Apparently, it is better to follow the logic proposed by teacher and find errors. Here, her logic of joining two circuits is perfectly correct but there is small mistake in implementation. She deserves much less disapproval than she's receiving.

In an apparent early modern example of urban legend, the invention of the pet door was attributed to Isaac Newton (1642–1727) in a story (authored anonymously and published in a column of anecdotes in 1893) to the effect that Newton foolishly made a large hole for his adult cat and a small one for her kittens, not realizing the kittens would follow the mother through the large one.

Random Readings: Philosophy and Common Sense

---

If someone is still searching for significance of above citation, for them, I'm trying to point out mistakes are integral part of human neural circuits.

Answer 15

A thought experiment using black boxes. We have two identical black boxes containing each two batteries with 80 V each. In one box only one of the batteries is connected to the terminals, in the other box both batteries are connected in parallel.

You got these two black boxes, a volt meter, a current meter and 40 Ohm resistor. Is it possible to to decide by measurement which box is the one with two parallel batteries?

You may measure the voltage with no load, no difference.

When you measure the current through the resistor you get the theoretical result using Ohm's law for both boxes. In both cases the voltage is 80 V and the resistance 40 Ohm.

You could not measure the short circuit current using the current meter only, there is no proper range and the fuse of the meter will melt if you try it with the first box.

Ask your teacher what measurement to be taken to distinguish the boxes. What should be in a third box to drive a current of 4 A through the resistor? Which voltage is necessary to drive 4 A through 40 Ohm?

Answer 16

Ask her what happens if you have a single battery with two sets of wires, then you cut the battery in half to form two separate batteries. Also, keep in mind that a battery is more than a voltage source; it has a small series resistance. You know enough to calculate everything if the series resistance is, for example, 0.01 Ohm. ( Calculate to 8 decimal places) We engineers would love to get batteries like the one in your problem with zero internal resistance!
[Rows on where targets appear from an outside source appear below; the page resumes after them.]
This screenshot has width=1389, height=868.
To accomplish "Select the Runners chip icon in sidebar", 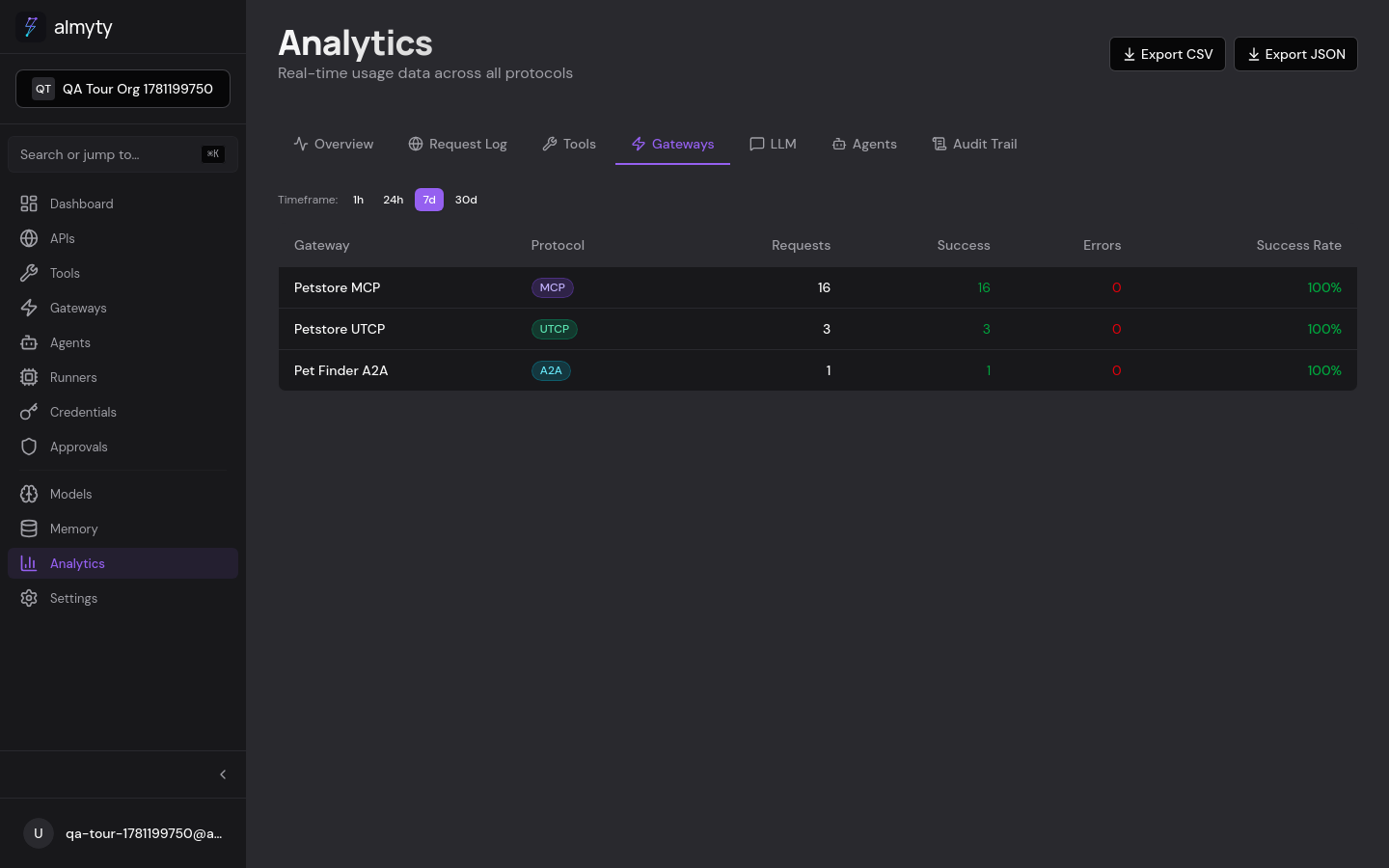I will 29,377.
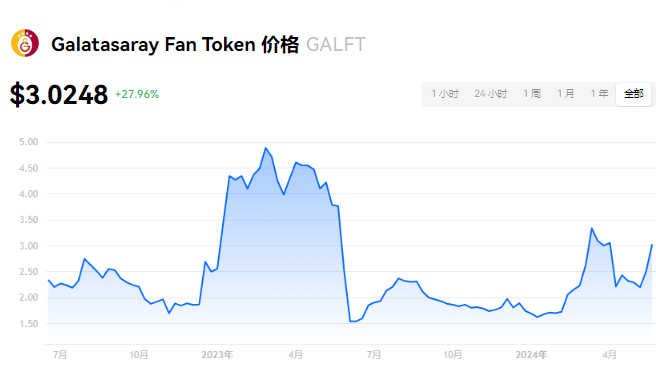Click the +27.96% change percentage
The height and width of the screenshot is (377, 656).
click(x=137, y=94)

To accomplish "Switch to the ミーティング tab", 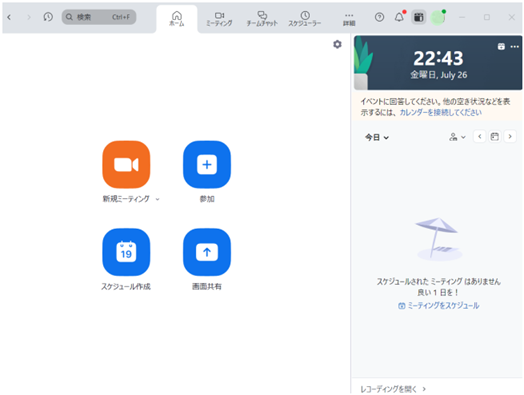I will [219, 19].
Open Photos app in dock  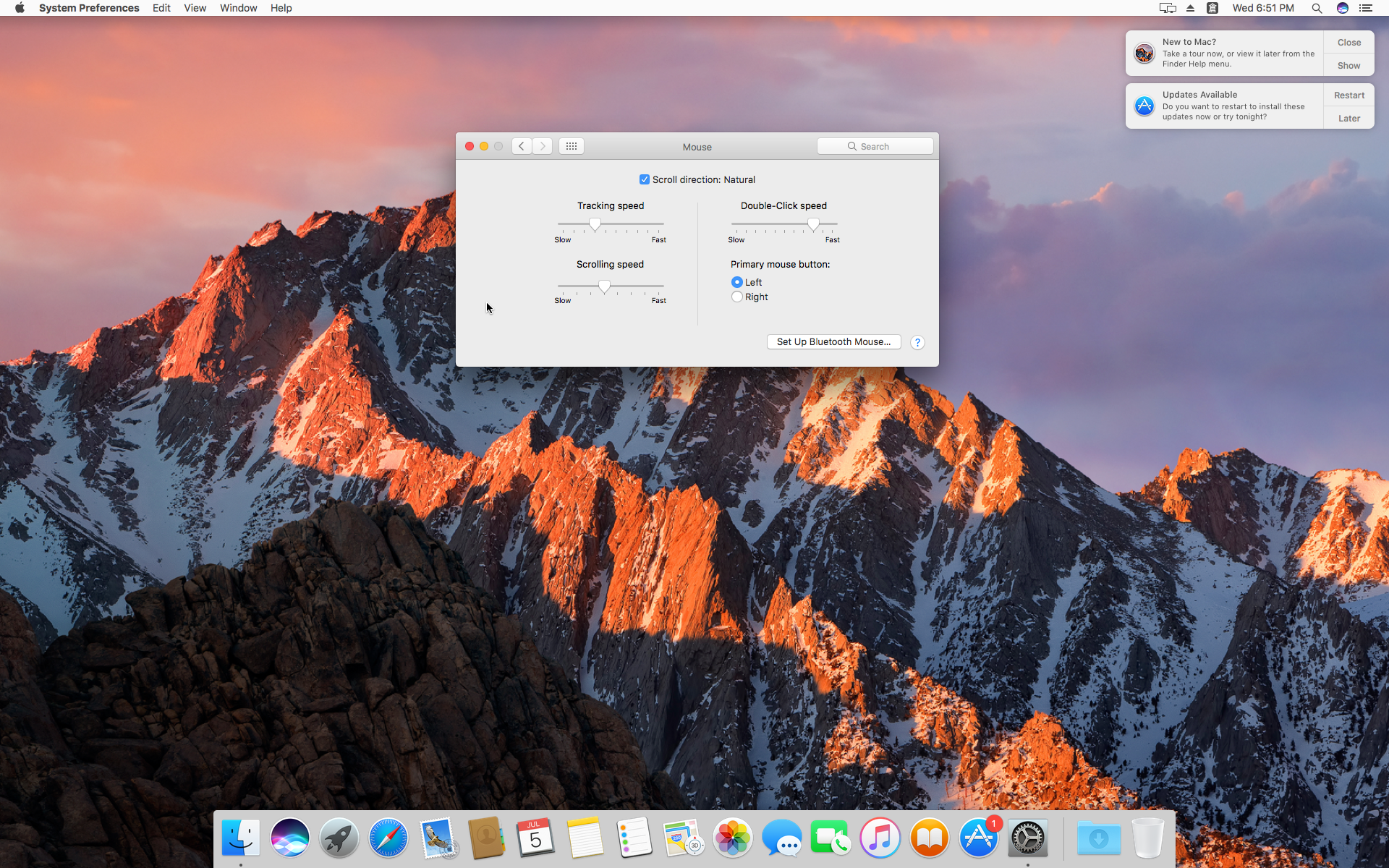pyautogui.click(x=732, y=838)
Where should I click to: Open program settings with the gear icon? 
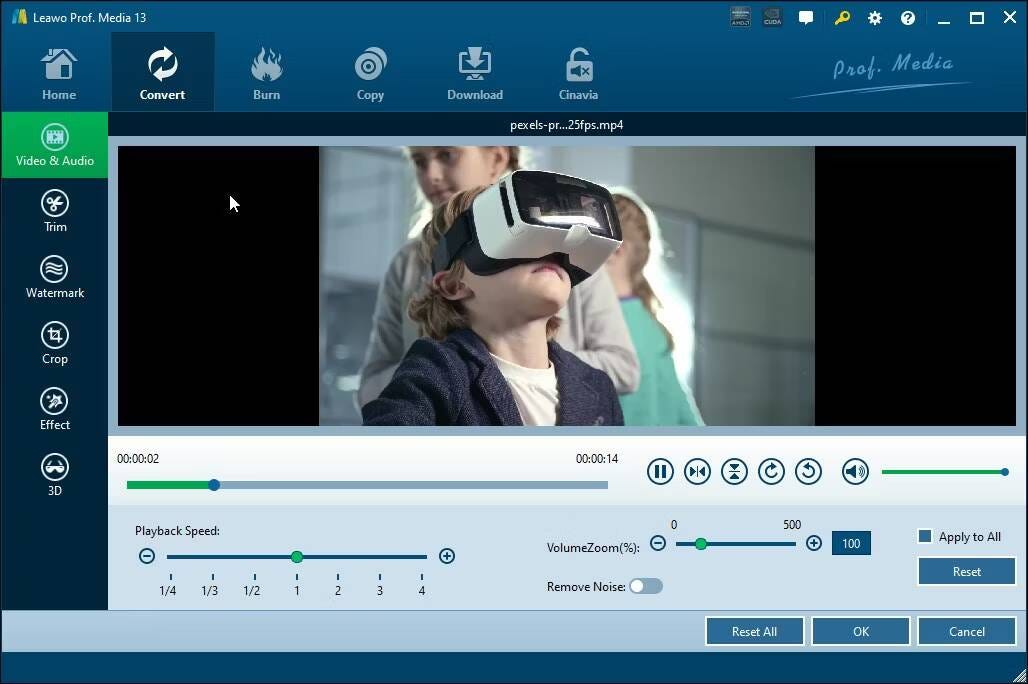point(874,18)
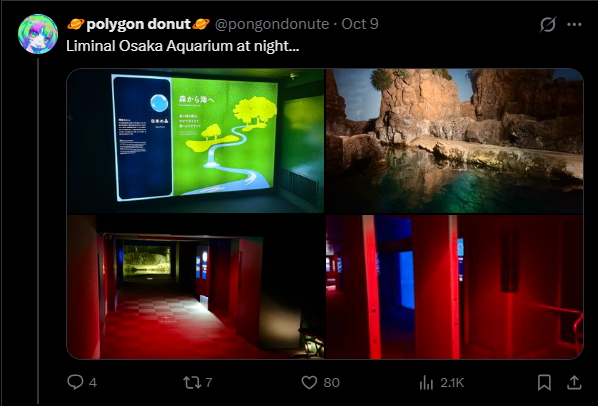The height and width of the screenshot is (406, 598).
Task: Click the polygon donut display name
Action: (138, 24)
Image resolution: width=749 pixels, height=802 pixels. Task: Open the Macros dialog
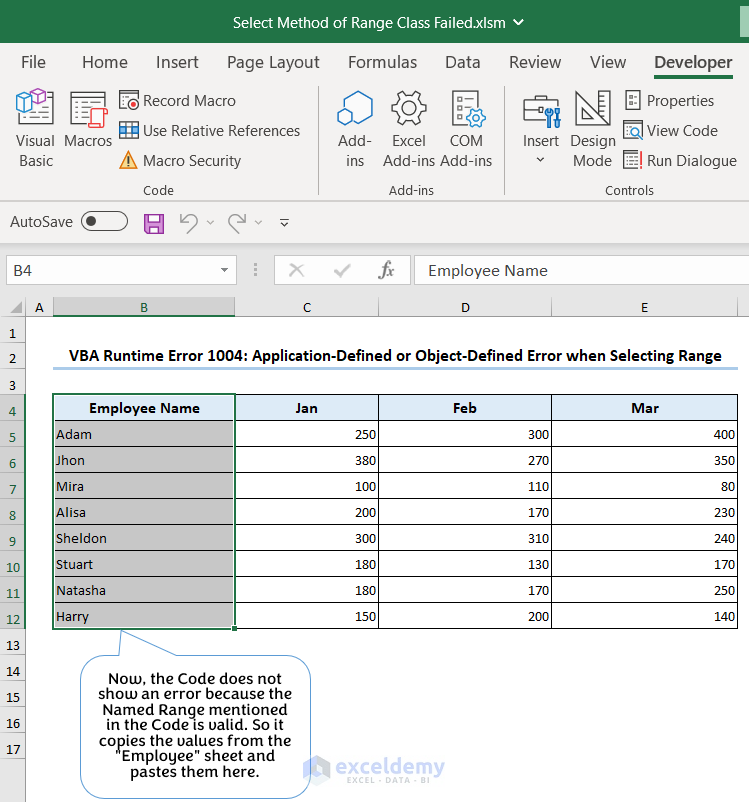[88, 130]
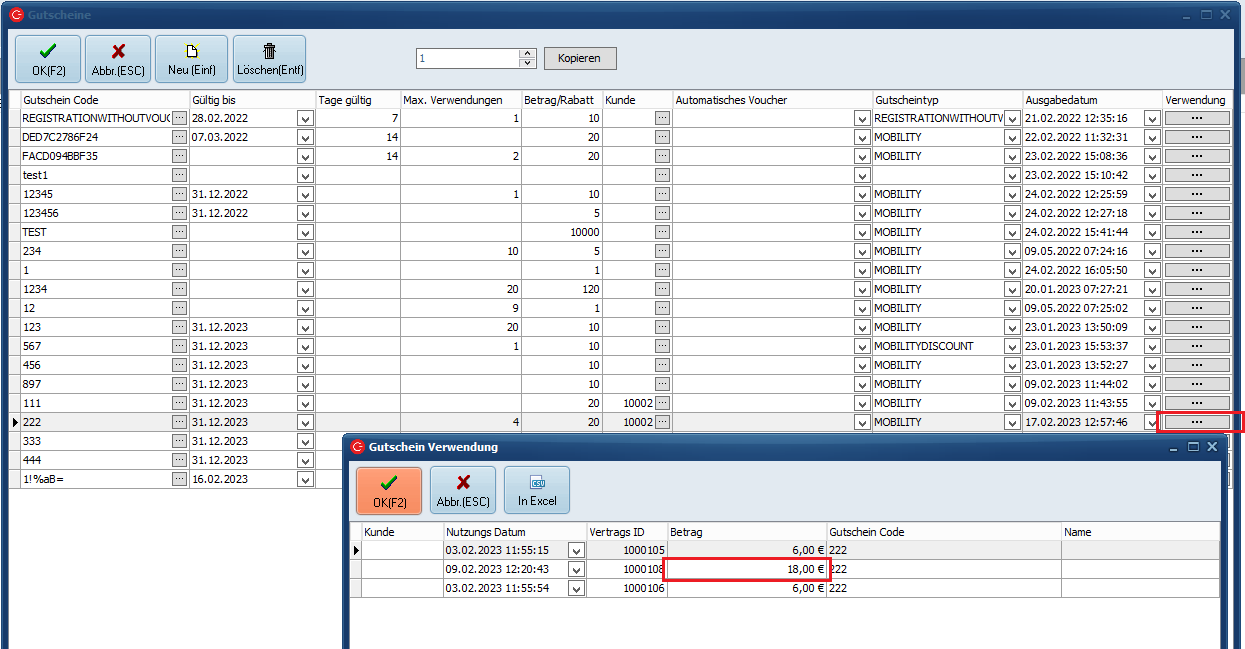Click ellipsis next to Gutschein Code FACD094BBF35

[x=179, y=156]
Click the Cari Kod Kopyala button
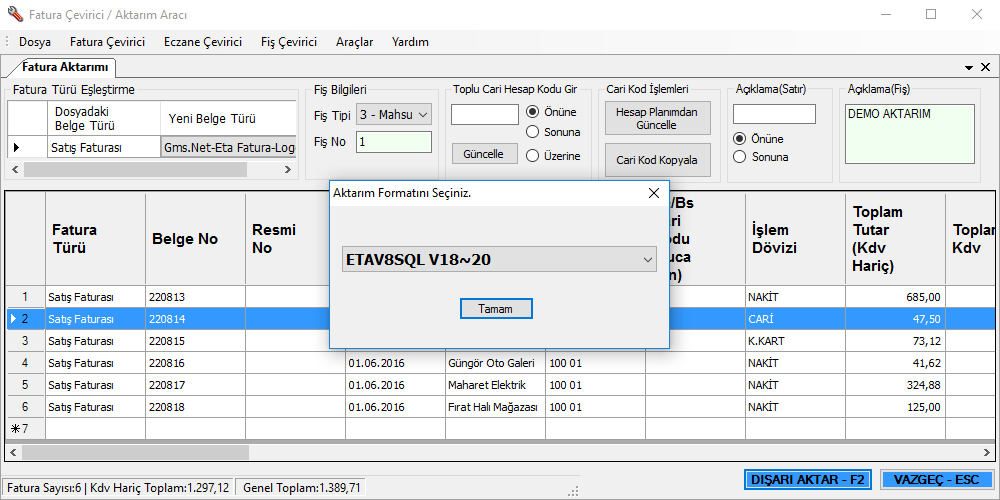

Another idea that will help you solve this kind of problem is replacement of a voltage source in series with a resistor with a current source in parallel with that same resistor. Current sources in parallel add, just like voltage sources in series. To learn more, google “Thevenin-Norton”.

Answer 17

There are voltage sources and current sources.

Voltage sources supply constant voltage.

Current sources supply constant current.

Current sources constantly sense the amount of current they provide and adjust their voltage output (to meet the setup value) which according to Ohm's law will affect the current.

You can't "pump" current with constant voltage. It's fundamental!

If you want to prove her that she is wrong then go with a multimeter, 2 batteries, 1 resistor and a breadboard and ask her to prove current doubling. But probably she won't know how a multimeter works so it's a waste of time...

Power grid can supply thousands and thousands amps, does your device

Answer 18

Apply Faraday's law around any loop containing the resistance and the battery and since there is no changing magnetic fields in the circuit , the loop integral must be zero around any closed loop.after doing that , tell her that you have used one of Maxwell's equation's which can never be wrong and if she protested , tell her that this is violation of faraday's law which runs our economy.

Answer 19

She is wrong and right at same time.

Statement 1. If batteries are connected in parallel Current get high (2+2).

Statement 2. If batteries are in series, Voltage get high (80+80).

Ohm's law "(IF THE CURRENT IS 2A)" I = V/R. Which says "(Taking the given values)" I = 80/40 = 2A current.

If you take your teacher opinion (4A) and try again with V = IR.

IT IS NOT GIVEN ANY WHERE (below). I HAVE ASSUMED OHM's LAW for VOLTAGE V = 4*40 = 160V (HERE VOLTAGE HAS BEEN CHANGED DUE TO MORE CURRENT).

She is right because Batteries are in parallel. Value of Voltage or resistance need to be correct.